**PROMPT A**
Decide whether each statement below agrees with the Week 7 strategy text. Answer yes or no for each and quote the deciding words. (i) The terms M.H.C and E.M.S come from Roger L Martin's book Playing to Win. (ii) Cost leadership is the name given to generating greater value for customers than competitors do. (iii) VUCA stands for Volatility, Uncertainty, Complexity & Ambiguous.
**PROMPT B**
List every example the Week 7 strategy text gives of what a proprietary solution can be.
**PROMPT C**
Transcribe the passage of the Week 7 strategy text starting at "These systems need" and ending at "the below visualization.".

___ DOCUMENT TEXT

Strategy Byte - Week 7 : Customers

Strategy Byte - Week 7 : Customers
Photo by Madison Oren / Unsplash

Table of Contents

  1. Recap
  2. M.H.C & E.M.S
  3. Customers
  4. Customer Segmentation
  5. Customer Segmentation Basis
  6. Channels / Direct to Customers


Last week , we discussed competitive advantage. If a company is able to provide a solution or reduce pain points for it's select set of customers better than competitors, that's it's competitive advantage.

This advantage should be something proprietary, unique to the company & not implementable or copied by it's competitors. It should result in :

  1. generating greater value for it's customers than it's competitors or
  2. lower cost structure than it's competitors.

The proprietary solution can be a superior brand, proprietary technology, superior data from customers, superior process / systems etc which results in either of the above.

The first scenario is what is known as differentiation & the second is cost leadership. We will elaborate more on this at a later stage. ,

M.H.C & E.M.S

In order for a company to be better than it's competitors, it should have

  1. Internal Capabilities to maintain it's competitive advantage (M.H.C - Must Have Capabilities) &
  2. Systems or processes in place to sustainably support it's Must Have Capabilities. These systems are called Enabling Management Systems (E.M.S).

These systems need to be evaluated constantly to ensure the competitive advantage is maintained & competitors don't catch up to the company. (M.H.C & E.M.S are terms taken from Roger L Martin's book - Playing to Win)

The above fall under "Internal to Company" category of implementing strategy as highlighted in the below visualization.

Before we get into M.H.Cs (Must Have Capabilities) & E.M.S (Enabling Management Systems), let us first explore aspects "External to Company" which comprise of

  1. Customers
  2. Market
  3. Partners


Noted Management thinker Peter Drucker once said:

We spoke about core purpose or as Roger L Martin puts it, "Winning Aspiration" as the starting point of Strategy. This core purpose or Winning Aspiration should in turn start with customers.

The question to ask is - How would the company help customers or add value to them? Let us again see some purpose statements :

The purpose statements above are all focused on customer (athletes, 20 somethings, person & organization etc). These statements are clear on the value they expect to add to their customer's personal or professional lives & such companies thrive irrespective of challenges in the external environment. Of course, such companies need to navigate the VUCA (Volatility, Uncertainty, Complexity & Ambiguous) external environments, but their core purpose will keep them grounded without getting distracted with fleeting trends not relevant to their core purpose.

______
___ DATASET CONTENT

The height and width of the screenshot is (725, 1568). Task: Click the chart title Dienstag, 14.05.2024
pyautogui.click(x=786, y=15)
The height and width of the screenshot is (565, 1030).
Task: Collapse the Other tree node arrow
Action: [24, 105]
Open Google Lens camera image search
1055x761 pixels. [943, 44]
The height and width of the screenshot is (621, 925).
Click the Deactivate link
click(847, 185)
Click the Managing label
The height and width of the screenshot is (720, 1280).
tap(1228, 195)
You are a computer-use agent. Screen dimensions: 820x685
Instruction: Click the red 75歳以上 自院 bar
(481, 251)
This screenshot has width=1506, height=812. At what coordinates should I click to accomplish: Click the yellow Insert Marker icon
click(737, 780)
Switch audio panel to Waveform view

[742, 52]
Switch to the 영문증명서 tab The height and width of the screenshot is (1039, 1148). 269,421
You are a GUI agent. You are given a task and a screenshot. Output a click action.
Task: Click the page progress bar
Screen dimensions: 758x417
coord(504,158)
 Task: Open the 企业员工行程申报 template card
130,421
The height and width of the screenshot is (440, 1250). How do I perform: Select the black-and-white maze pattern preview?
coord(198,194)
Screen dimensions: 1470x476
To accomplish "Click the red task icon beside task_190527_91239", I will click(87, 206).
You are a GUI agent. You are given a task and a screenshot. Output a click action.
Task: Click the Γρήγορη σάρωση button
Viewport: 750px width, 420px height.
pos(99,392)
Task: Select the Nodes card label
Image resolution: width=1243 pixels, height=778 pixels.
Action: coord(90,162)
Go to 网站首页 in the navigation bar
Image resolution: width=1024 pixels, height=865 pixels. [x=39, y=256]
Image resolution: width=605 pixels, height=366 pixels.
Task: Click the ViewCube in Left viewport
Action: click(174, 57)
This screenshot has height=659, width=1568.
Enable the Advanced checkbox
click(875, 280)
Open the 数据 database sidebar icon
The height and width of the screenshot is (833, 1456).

______

**EXERCISE RESULT A**
(i) Yes: "M.H.C & E.M.S are terms taken from Roger L Martin's book - Playing to Win"
(ii) No: "The first scenario is what is known as differentiation & the second is cost leadership."
(iii) Yes: "VUCA (Volatility, Uncertainty, Complexity & Ambiguous)"

**EXERCISE RESULT B**
superior brand
proprietary technology
superior data from customers
superior process / systems

**EXERCISE RESULT C**
These systems need to be evaluated constantly to ensure the competitive advantage is maintained & competitors don't catch up to the company. (M.H.C & E.M.S are terms taken from Roger L Martin's book - Playing to Win)

The above fall under "Internal to Company" category of implementing strategy as highlighted in the below visualization.